Hace unos meses leí un artículo del premio Nobel de Economía James Heckman, en el que argumentaba que la educación infantil es la clave para reducir la brecha social: «Invertir en la educación temprana -escribe-, esto es, de los cero a los cinco años, disminuye las diferencias sociales, reduce la delincuencia, incrementa la adopción de hábitos saludables y, en general, reduce el coste de servicios sociales. Cada dólar invertido en programas de Educación Infantil de alta calidad genera un retorno de entre un siete y un diez por ciento anual». En realidad, Heckman piensa en la clase trabajadora y en las familias que se encuentran en situación precaria. Diríamos que hay una parte de la sociedad que percibe mejor la complejidad creciente de la economía y que busca los mejores entornos socio-educativos para sus hijos y que hay otra que, por los motivos que sean, carece del acceso a las habilidades clave del futuro. Es el mundo multipolar, que funciona a velocidades divergentes y que amenaza con crear una sociedad atomizada. Frente a ese riesgo, Heckman sostiene que el grueso de la inversión en política educativa debería centrarse en la etapa inicial, precisamente porque esa es la franja de edad en la que cualquier actuación es más rentable desde el punto de vista coste/beneficio. Por eso y también porque a esas edades se forman los hábitos de conducta, aquello que los americanos denominan «soft skills».

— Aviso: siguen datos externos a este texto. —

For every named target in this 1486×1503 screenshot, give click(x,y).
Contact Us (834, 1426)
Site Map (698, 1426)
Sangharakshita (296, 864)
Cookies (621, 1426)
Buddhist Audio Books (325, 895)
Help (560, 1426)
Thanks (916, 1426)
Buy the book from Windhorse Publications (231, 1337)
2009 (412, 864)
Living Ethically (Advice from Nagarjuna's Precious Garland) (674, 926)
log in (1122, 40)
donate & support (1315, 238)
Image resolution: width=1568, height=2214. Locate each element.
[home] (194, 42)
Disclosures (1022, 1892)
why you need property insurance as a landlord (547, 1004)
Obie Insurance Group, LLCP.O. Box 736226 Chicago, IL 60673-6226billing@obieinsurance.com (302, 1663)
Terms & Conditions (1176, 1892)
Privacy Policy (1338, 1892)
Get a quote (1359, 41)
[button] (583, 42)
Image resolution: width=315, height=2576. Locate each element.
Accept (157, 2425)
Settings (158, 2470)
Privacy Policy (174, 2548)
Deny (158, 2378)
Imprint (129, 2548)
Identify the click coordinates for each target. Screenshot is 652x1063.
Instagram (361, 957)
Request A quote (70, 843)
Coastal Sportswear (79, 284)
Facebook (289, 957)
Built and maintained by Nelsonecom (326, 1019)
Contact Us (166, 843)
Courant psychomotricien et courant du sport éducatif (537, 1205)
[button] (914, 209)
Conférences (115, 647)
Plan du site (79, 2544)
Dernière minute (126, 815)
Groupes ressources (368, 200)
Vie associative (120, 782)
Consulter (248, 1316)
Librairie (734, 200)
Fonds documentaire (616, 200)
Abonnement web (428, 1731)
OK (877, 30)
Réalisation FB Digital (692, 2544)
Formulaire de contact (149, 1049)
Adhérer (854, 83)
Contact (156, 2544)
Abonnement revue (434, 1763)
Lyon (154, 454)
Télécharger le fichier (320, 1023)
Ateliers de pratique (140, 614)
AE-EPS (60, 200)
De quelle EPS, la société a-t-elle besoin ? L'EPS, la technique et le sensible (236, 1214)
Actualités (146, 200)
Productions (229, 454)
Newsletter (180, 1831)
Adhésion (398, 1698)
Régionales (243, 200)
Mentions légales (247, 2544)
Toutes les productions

El mundo de la educación se mueve por bandazos ideológicos: de la rigidez a la laxitud, de la memoria a la creatividad, del esfuerzo al rousseaunismo. Ahora ha llegado el momento de los «soft skills», de los hábitos como la perseverancia, el entusiasmo, el autocontrol o la extroversión, que predicen el futuro éxito profesional y académico mejor que los tests de inteligencia. Hay un estudio clásico al respecto. Se realizó en la Universidad de Standford, entre los hijos del personal de la propia Universidad californiana. En la guardería del centro se planteó el siguiente experimento: se ofrecía una magdalena a los niños de cuatro años, con la promesa de que si aguantaban quince minutos sin comérsela, tendrían derecho a una magdalena adicional. Algunos niños cedieron al capricho y se la comieron de inmediato, mientras que otros aguantaron el envite y obtuvieron una segunda magdalena. Quince años más tarde, los que habían demostrado un mayor autocontrol eran también los mejores estudiantes.

Heckman argumenta que este tipo de habilidades se aprenden precisamente a edades tempranas y son las que pueden reducir la brecha social. No sólo eso, sino que éstas son las habilidades clave para que los niños de hoy sepan desenvolverse en el futuro, ya que te permiten comprender las normas sociales, manejar dinámicas de grupo, resolver de modo creativo un problema nuevo y perseverar ante las dificultades que nos plantea la vida. Creo que antes, a todo esto, se lo denominaba carácter, aunque las modas del momento han hecho que ahora se llamen «soft skills». En realidad poco importa, porque hablan de lo mismo y nos plantean otra cuestión fundamental, a saber: el rostro moral de las sociedades. ¿Qué valores transmitimos a nuestros hijos? ¿De qué modo lo hacemos? Y, nosotros, ¿sabremos también comernos nuestras respectivas magdalenas de aquí a unos años en lugar de ceder a la glotonería del momento?